Builtin Functions
Ave exposes compiler-recognized functions under the avelang.language package. Programs usually import it as al:
import avelang.language as al
These functions are part of the language surface. They are parsed by the JIT and lowered to Ave IR, GPU IR, or target-specific intrinsics instead of being ordinary Python calls.
Math And Conversion
Use al.convert(value, dtype) for value conversion. The compiler emits a numeric conversion to the requested scalar type.
acc = al.convert(0.0, al.f32)
a = al.convert(A[row, k], al.f32)
Use al.bitcast(value, dtype) when the bit pattern should be reinterpreted without a numeric conversion. This is useful when working with packed values or hardware fragments.
word = al.bitcast(bits, al.u32)
Ave also provides scalar math functions: al.abs, al.exp2, al.exp, al.tanh, al.log, al.log2, al.erf, and al.sqrt. Integer extrema are available through al.min(lhs, rhs) and al.max(lhs, rhs).
idx = al.min(idx, limit)
y = al.sqrt(x)
Tensor Construction And Memory
al.make_shared(shape, dtype) allocates workgroup shared memory. The shape is usually static or derived from al.constexpr parameters so the compiler can allocate a fixed shared-memory region.
a_tile = al.make_shared((BLOCK_M, BLOCK_K), al.bf16)
al.make_local(shape, dtype) allocates private memory for the current program instance. It is commonly used for small fragments or temporary tensors that belong to one lane or thread.
frag = al.make_local((4,), al.f32)
al.full(shape, value, dtype) creates a tensor value initialized to a scalar. This is the usual way to initialize accumulator fragments.
acc = al.full((16,), 0.0, al.f32)
al.make_tensor(ptr, dtype, layout) gives a raw pointer an indexable tensor view. It does not allocate memory. The pointer supplies the base address, dtype supplies the element type, and the layout supplies the runtime shape and strides.
A = al.make_tensor(A_ptr, al.bf16, al.make_layout((m, k), (k, 1)))
The pointer and dynamic-shape type pattern is described in Pointer Types.
Layouts And Views
al.make_layout(shape, strides) describes how logical coordinates map to a linear element index. For a row-major matrix, the row stride is the number of columns and the column stride is one.
layout = al.make_layout((m, n), (n, 1))
For coordinates (i, j), that layout maps to:
linear_index = i * n + j
al.view(value, new_type) reinterprets an existing tensor or value with another tensor type. It does not copy or rearrange data. For example, a contiguous 128 x 128 BF16 matrix can be viewed as 16-byte vectors:
A_vec = al.view(A, al.Tensor((128, 16, 4), al.i32))

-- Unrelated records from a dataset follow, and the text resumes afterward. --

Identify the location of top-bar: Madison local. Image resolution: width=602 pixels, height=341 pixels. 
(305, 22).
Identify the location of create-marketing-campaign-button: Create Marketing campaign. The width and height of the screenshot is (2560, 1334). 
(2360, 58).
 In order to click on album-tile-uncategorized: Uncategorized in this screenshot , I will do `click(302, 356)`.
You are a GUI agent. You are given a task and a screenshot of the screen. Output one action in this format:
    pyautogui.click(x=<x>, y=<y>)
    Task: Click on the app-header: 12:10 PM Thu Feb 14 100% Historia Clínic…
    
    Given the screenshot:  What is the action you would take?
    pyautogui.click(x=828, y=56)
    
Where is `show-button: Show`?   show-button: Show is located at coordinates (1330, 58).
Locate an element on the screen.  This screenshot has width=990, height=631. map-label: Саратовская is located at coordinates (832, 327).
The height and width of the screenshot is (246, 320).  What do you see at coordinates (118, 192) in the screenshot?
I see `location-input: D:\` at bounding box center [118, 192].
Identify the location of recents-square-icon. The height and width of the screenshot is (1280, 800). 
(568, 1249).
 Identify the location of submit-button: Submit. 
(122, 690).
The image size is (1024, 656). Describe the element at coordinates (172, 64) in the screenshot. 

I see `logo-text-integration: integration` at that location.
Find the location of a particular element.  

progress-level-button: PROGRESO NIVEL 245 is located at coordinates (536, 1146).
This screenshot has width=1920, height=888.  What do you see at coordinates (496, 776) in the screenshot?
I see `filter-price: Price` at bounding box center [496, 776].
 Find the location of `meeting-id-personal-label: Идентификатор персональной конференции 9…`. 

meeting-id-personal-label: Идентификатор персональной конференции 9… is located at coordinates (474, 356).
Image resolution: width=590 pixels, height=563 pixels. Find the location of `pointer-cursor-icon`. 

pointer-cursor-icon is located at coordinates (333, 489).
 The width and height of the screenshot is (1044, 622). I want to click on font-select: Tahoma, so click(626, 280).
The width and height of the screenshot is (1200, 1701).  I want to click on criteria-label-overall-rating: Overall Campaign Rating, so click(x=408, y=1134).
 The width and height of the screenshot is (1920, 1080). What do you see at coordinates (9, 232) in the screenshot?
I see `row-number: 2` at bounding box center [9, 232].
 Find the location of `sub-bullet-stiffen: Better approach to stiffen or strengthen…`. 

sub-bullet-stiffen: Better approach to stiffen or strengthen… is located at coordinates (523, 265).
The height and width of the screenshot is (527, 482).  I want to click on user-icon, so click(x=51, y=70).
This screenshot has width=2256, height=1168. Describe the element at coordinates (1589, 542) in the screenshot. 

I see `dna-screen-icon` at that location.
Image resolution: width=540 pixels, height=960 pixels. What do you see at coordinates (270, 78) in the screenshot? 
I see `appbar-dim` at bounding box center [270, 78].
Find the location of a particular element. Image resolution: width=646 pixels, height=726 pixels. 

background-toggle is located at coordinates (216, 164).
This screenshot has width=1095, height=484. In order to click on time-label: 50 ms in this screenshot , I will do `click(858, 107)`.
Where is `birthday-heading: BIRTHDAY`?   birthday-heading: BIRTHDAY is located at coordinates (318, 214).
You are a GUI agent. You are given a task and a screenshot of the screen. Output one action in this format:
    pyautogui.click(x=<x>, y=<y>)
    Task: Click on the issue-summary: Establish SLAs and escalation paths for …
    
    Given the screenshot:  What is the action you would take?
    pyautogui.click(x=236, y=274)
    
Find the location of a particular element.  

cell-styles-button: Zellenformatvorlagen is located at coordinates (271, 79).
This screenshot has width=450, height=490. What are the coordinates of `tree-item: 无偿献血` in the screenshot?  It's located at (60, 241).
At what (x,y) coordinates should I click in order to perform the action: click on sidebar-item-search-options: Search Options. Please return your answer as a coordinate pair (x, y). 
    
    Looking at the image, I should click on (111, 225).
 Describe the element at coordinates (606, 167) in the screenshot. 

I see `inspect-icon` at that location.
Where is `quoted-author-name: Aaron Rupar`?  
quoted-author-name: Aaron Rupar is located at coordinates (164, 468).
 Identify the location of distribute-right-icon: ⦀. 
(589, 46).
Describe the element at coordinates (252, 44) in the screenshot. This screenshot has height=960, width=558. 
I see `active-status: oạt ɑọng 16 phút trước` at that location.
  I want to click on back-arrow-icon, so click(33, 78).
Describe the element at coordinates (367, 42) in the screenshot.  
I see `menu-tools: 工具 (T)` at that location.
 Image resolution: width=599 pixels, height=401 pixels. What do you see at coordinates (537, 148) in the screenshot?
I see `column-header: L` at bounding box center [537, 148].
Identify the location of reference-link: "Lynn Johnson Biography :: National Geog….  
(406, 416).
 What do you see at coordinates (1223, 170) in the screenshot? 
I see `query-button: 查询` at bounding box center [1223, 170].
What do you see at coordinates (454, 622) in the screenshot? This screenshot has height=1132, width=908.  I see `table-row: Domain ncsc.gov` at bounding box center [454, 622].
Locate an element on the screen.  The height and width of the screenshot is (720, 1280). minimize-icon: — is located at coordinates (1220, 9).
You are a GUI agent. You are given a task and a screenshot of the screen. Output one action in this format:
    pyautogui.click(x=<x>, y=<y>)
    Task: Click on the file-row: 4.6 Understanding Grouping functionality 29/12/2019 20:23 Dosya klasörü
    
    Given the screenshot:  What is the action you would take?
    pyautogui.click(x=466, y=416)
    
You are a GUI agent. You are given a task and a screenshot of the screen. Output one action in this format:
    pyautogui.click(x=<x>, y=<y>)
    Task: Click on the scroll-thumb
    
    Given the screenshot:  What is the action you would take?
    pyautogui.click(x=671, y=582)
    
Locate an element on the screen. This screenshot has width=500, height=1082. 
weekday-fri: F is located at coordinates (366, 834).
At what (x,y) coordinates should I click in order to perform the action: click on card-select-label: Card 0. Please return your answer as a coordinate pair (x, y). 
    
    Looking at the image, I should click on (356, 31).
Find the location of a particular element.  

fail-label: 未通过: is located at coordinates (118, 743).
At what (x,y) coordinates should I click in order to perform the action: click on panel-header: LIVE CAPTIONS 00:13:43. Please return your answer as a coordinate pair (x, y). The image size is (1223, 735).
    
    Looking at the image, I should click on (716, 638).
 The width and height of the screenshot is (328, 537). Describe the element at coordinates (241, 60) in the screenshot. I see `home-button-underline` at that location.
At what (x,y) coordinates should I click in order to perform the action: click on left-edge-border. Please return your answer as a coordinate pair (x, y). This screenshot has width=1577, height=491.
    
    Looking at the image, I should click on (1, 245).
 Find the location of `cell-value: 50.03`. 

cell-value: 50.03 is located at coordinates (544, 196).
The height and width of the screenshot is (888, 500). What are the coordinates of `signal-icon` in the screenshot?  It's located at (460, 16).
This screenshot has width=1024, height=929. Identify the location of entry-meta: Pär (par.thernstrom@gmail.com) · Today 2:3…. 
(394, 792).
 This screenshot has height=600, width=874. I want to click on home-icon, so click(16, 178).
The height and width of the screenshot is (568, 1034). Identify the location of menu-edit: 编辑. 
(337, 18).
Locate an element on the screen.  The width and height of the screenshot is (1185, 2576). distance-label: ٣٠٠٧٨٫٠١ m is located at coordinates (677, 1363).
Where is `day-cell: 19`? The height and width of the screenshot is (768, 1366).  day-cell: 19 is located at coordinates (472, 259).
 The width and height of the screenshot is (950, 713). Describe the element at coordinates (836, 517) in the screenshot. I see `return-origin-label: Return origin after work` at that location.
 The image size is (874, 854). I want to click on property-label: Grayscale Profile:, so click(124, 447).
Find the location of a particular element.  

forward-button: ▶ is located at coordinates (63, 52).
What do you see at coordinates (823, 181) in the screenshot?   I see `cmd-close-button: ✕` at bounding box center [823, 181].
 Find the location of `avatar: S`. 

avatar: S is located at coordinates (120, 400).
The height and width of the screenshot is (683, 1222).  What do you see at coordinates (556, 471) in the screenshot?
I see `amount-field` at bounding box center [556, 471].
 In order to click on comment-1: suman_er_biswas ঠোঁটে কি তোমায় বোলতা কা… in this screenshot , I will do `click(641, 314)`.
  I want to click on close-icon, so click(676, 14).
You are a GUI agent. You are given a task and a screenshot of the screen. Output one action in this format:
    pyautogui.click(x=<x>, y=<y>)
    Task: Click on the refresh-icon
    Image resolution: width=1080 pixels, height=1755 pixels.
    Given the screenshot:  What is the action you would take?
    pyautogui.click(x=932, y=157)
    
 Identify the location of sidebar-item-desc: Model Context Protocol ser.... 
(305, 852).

When the target layout is dynamic, use the three-argument form with an explicit layout:
A_vec = al.view(A, al.i32, packed_layout)
Detailed tensor shape, stride, and packed-view examples live in Builtin Types.
Subviews
al.subview(base, offsets, sizes, strides) creates a view into an existing tensor or memref. Offsets choose the starting coordinate, sizes choose the logical extent, and strides choose how the subview steps through the base.
row = al.subview(matrix, (r, 0), (1, cols), (1, 1))
Subviews are useful for describing the part of a larger tensor owned by a block. They are also used to build block-local descriptors for hardware buffer loads and stores.
A_block = al.subview(A_flat, (block_m * k,), (rows * k,), (1,))
Coordinate Functions
al.block_id, al.thread_id, al.block_dim, and al.grid_dim expose launch coordinates. The dimension argument must be the constant integer 0, 1, or 2. Coordinate usage is covered in Functions And Control Flow.
Synchronization
al.syncthreads() is a workgroup barrier. Use it after writing shared memory and before other threads read those writes.
tile[tid] = x[idx]
al.syncthreads()
y[idx] = tile[(tid + 1) & 31]
Use another barrier before reusing the same shared-memory tile for a later loop iteration.
Shuffle
al.shuffle, al.shuffle_up, al.shuffle_down, and al.shuffle_xor exchange scalar values across lanes in a subgroup. Each takes the value to move, an index or offset, and the subgroup width.
other = al.shuffle_xor(value, 1, 32)
al.shuffle(value, index, width) reads from an explicit lane index. The directional forms read from lanes relative to the current lane, and al.shuffle_xor reads from the lane selected by XORing the current lane id with the mask.
Debug Printing
al.printf(format, ...) emits a GPU printf operation. The format must be a string literal, and any extra arguments are compiled as values passed to the device-side print.
al.printf("idx=%d value=%f\n", idx, value)
Use it for debugging small kernels; device-side printing is expensive and can change timing-sensitive behavior.